▶ **MATERIAL TO PROCESS**:
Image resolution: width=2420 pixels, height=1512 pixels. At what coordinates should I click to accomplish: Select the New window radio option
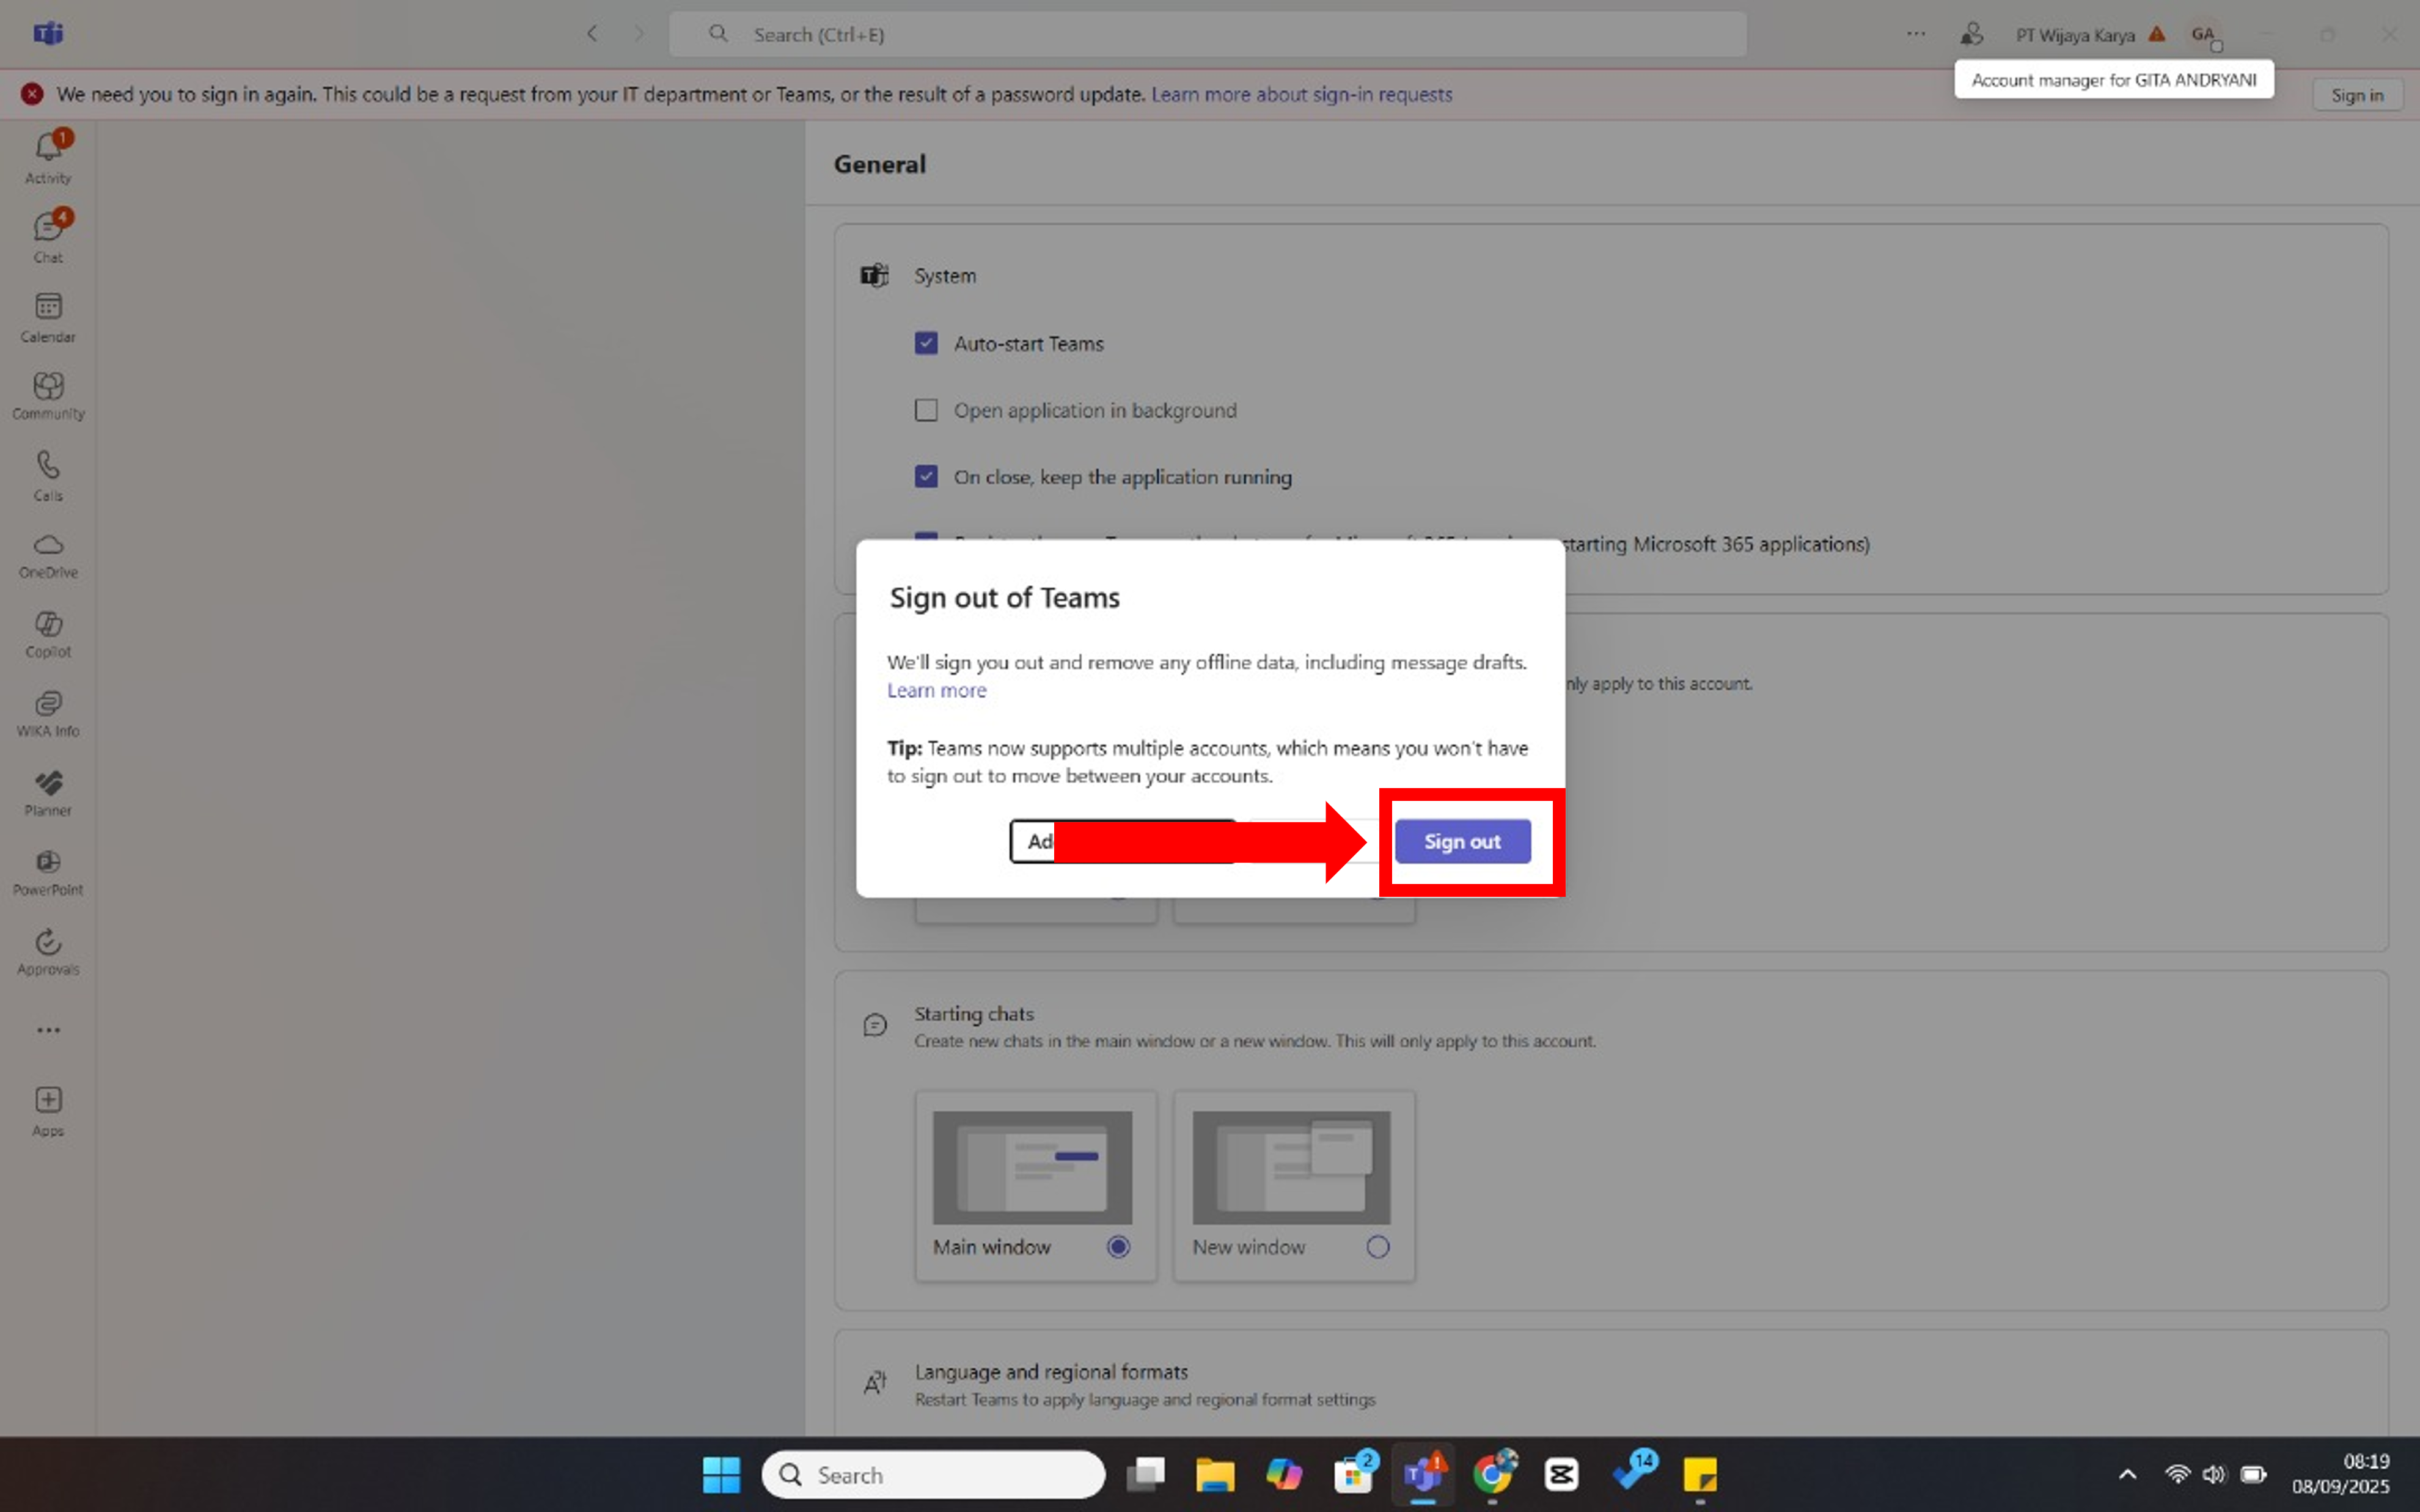[1377, 1247]
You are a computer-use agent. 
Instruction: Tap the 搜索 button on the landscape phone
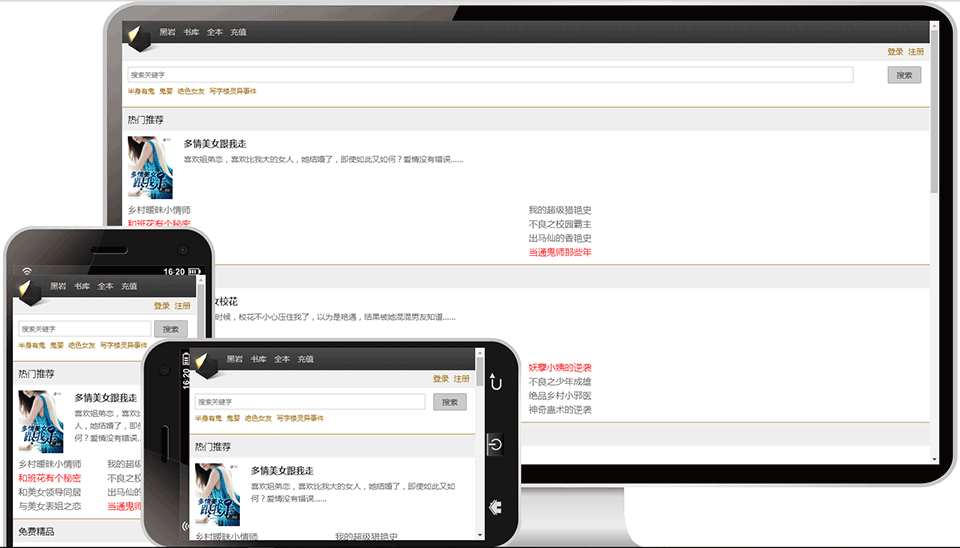coord(450,402)
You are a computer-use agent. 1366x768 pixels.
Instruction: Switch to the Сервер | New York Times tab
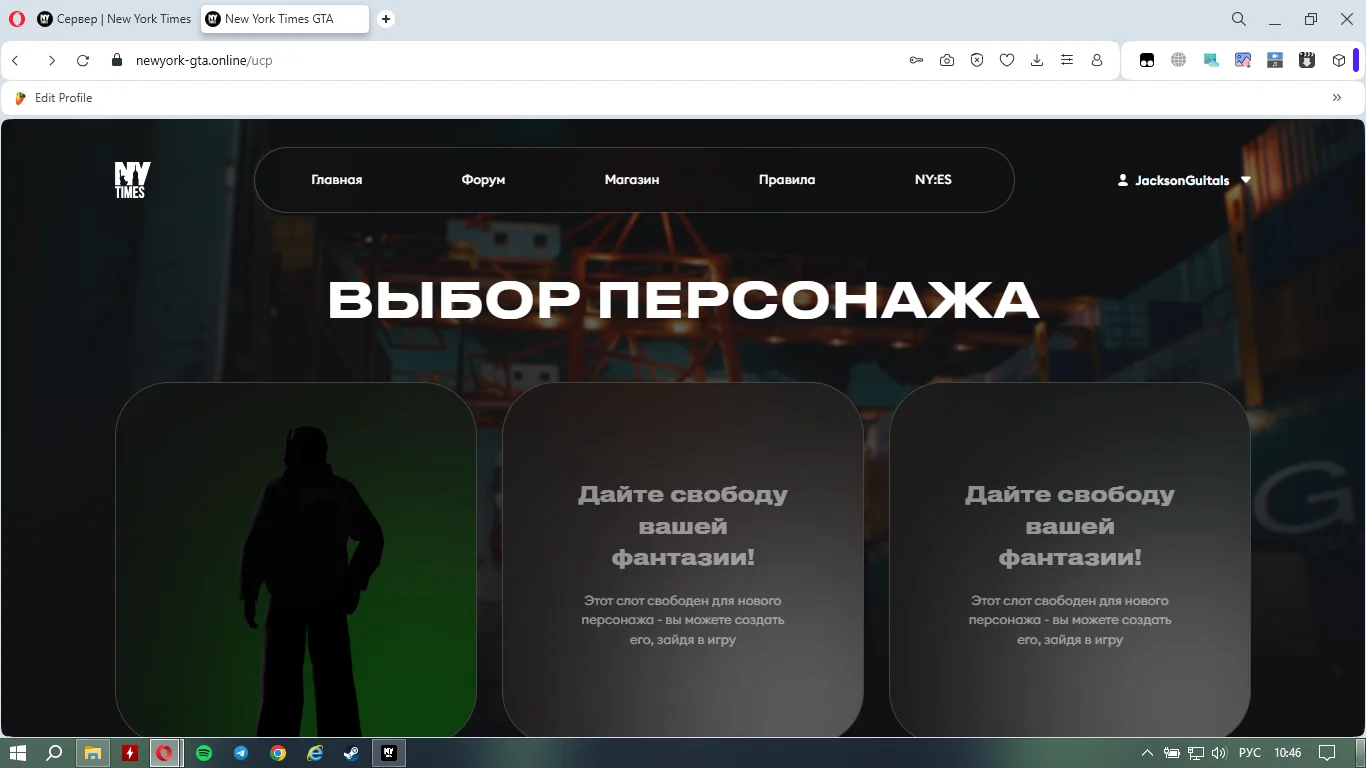pyautogui.click(x=114, y=19)
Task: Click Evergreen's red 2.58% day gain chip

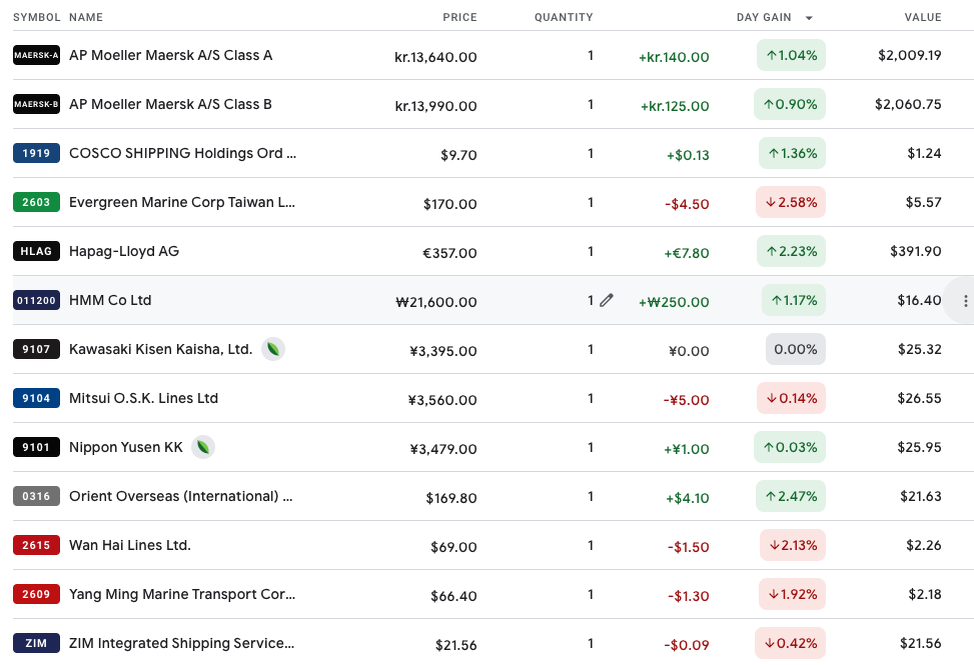Action: coord(790,202)
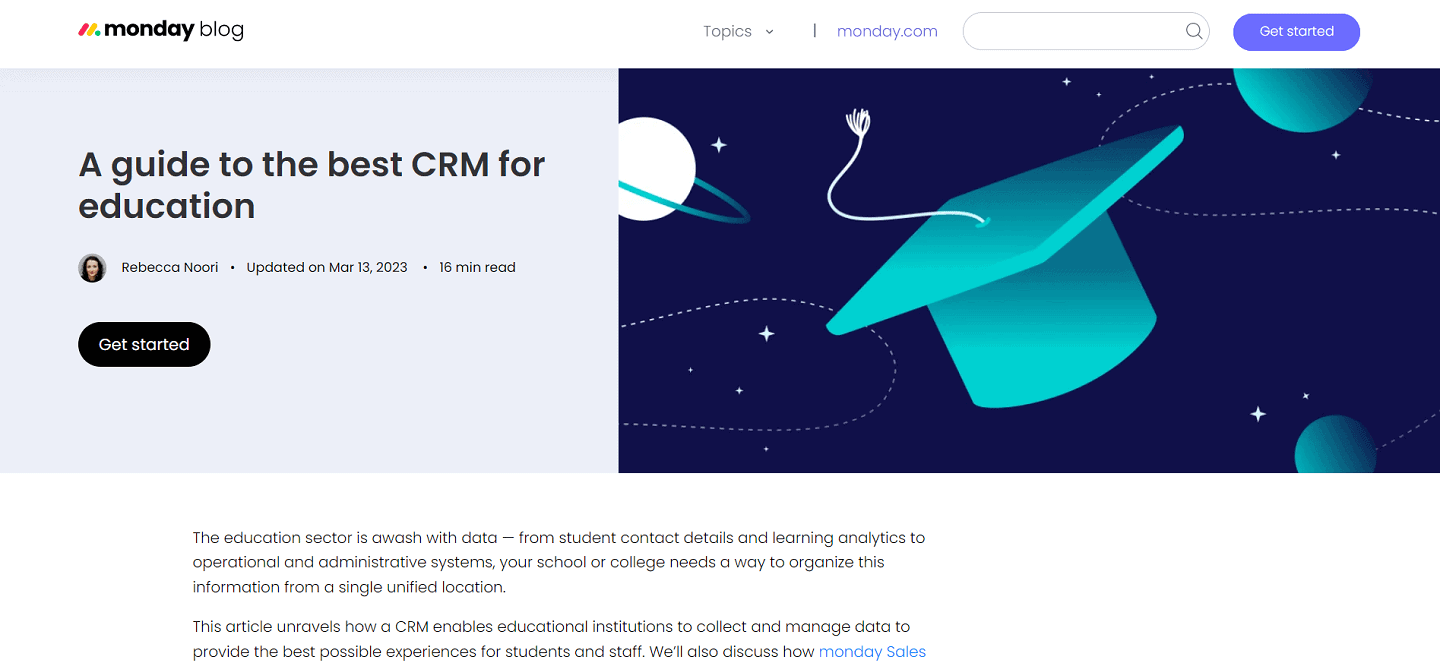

▶ **STATED PROBLEM**: Reproduce every one of the records above word for word, omitting the pictures.

▶ **ANSWER TO THIS EXERCISE**:
Image resolution: width=2420 pixels, height=1512 pixels. At what coordinates should I click to accomplish: Select the New window radio option
[1377, 1247]
You are a computer-use agent. 
Instruction: Tap the 搜索 button on the landscape phone
coord(450,402)
You are a computer-use agent. 1366x768 pixels.
Instruction: Switch to the Сервер | New York Times tab
pyautogui.click(x=114, y=19)
Task: Click Evergreen's red 2.58% day gain chip

Action: coord(790,202)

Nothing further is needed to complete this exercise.